Il y a aussi quelque chose. On m'a demandé en tant que narrateur de rendre une heure importante et particulière. 9 heures. C'est un peu stressant, parce que maintenant tous les jours, à 9 heures, j'aurai peur que quelque chose m'arrive. Si c'est le cas, je tacherai de bien le raconter. Il faut que vous vous souveniez de cette heure. Qu'elle vous marque. Je sais pas pourquoi, mais c'est comme ça.
Je crois qu'avec tous ces soucis techniques, on s'écarte pas mal de l'histoire. Je m'en excuse. Enfin bref, je vous préviens simplement que je n'ai vraiment pas envie de reparler de Namjoon, mais s'il-vous-plait, ne vous dites pas que je n'ai pas de cœur. Dites-vous simplement que je suis humain.
Reprenons, voulez-vous.
***
Nous sommes vers dix-sept jours de voyage, et finalement, dans trois jours, nous arrivons à l'Ailleurs. Dit comme ça, ça donne la sensation que le voyage n'a pas été si long, que le temps défile plutôt rapidement. Mais croyez-moi, ce n'est pas le cas. C'est simplement parce que je vous épargne toutes ces heures interminables où je reste allongé dans mon lit, à fixer le plafond. J'ai fini par mémoriser chaque détail de ce plafond, j'ai même sympathisé avec l'espèce de cafard qui s'y balade parfois. Bref. Je vous passe tous ces moments. Et comme c'est principalement eux qui constituent mes journées, le temps vous parait court.

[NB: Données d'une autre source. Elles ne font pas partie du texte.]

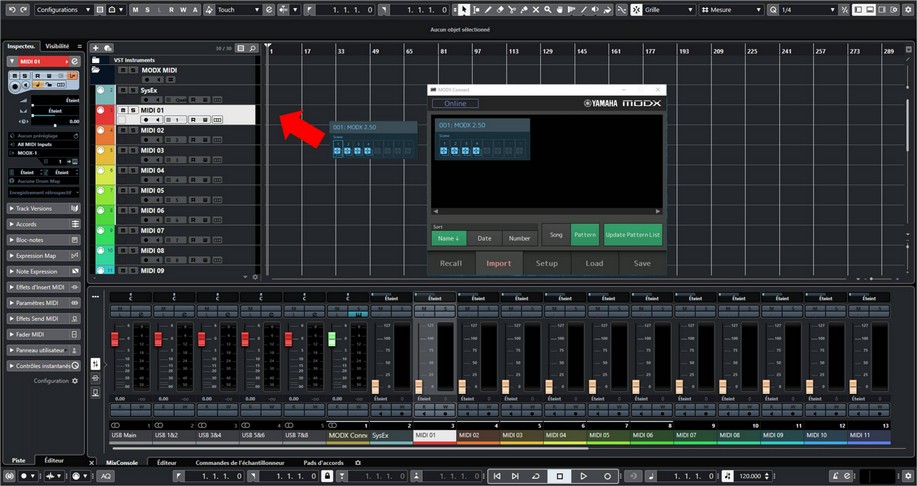917x486 pixels.
Task: Toggle Pattern mode in MODX Connect
Action: (585, 235)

Parfois je regarde l'océan. Et j'aimerais plonger dedans. Parce que je ne comprends plus grand chose. On m'a toujours parlé de la triste réalité de la condition humaine, sans que je comprenne réellement la profondeur de ce concept. Je n'aimerais pas paraître arrogant, mais je crois que dorénavant, je saisis.
Rien ne me satisfait. Alors que je fais partie des heureux élus, comme on nous répète souvent.

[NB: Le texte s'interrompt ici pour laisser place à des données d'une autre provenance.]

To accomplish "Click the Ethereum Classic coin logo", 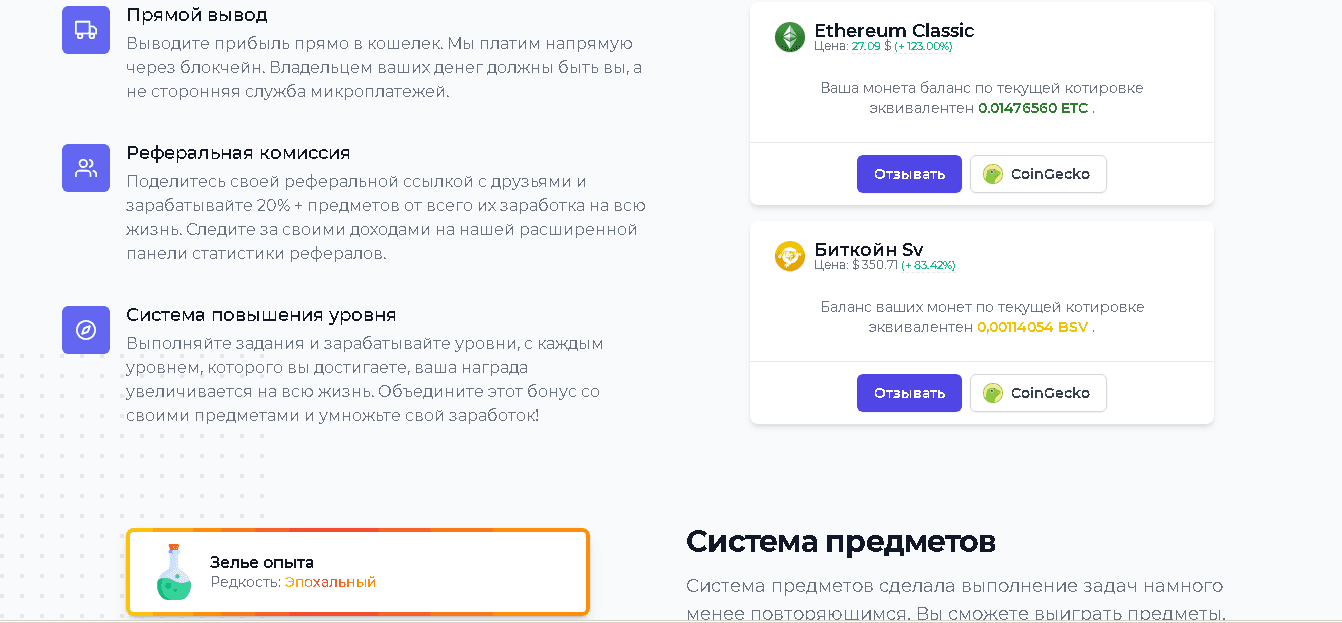I will (790, 37).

Honnêtement. Très honnêtement. Vous êtes un peu ma seule raison de continuer. J'espère que je ne vous ennuie pas trop.
Les pluies s'intensifient, et je commence à comprendre pourquoi le gouvernement refusait de lancer d'autres bateaux après celui-ci. La situation dehors semble empirer de jour en jour. Dorénavant, ce sont de véritables torrents qui s'effondrent sur le tapis marin. Je vous le jure. Je crois que je n'ai jamais vu de pluie si forte.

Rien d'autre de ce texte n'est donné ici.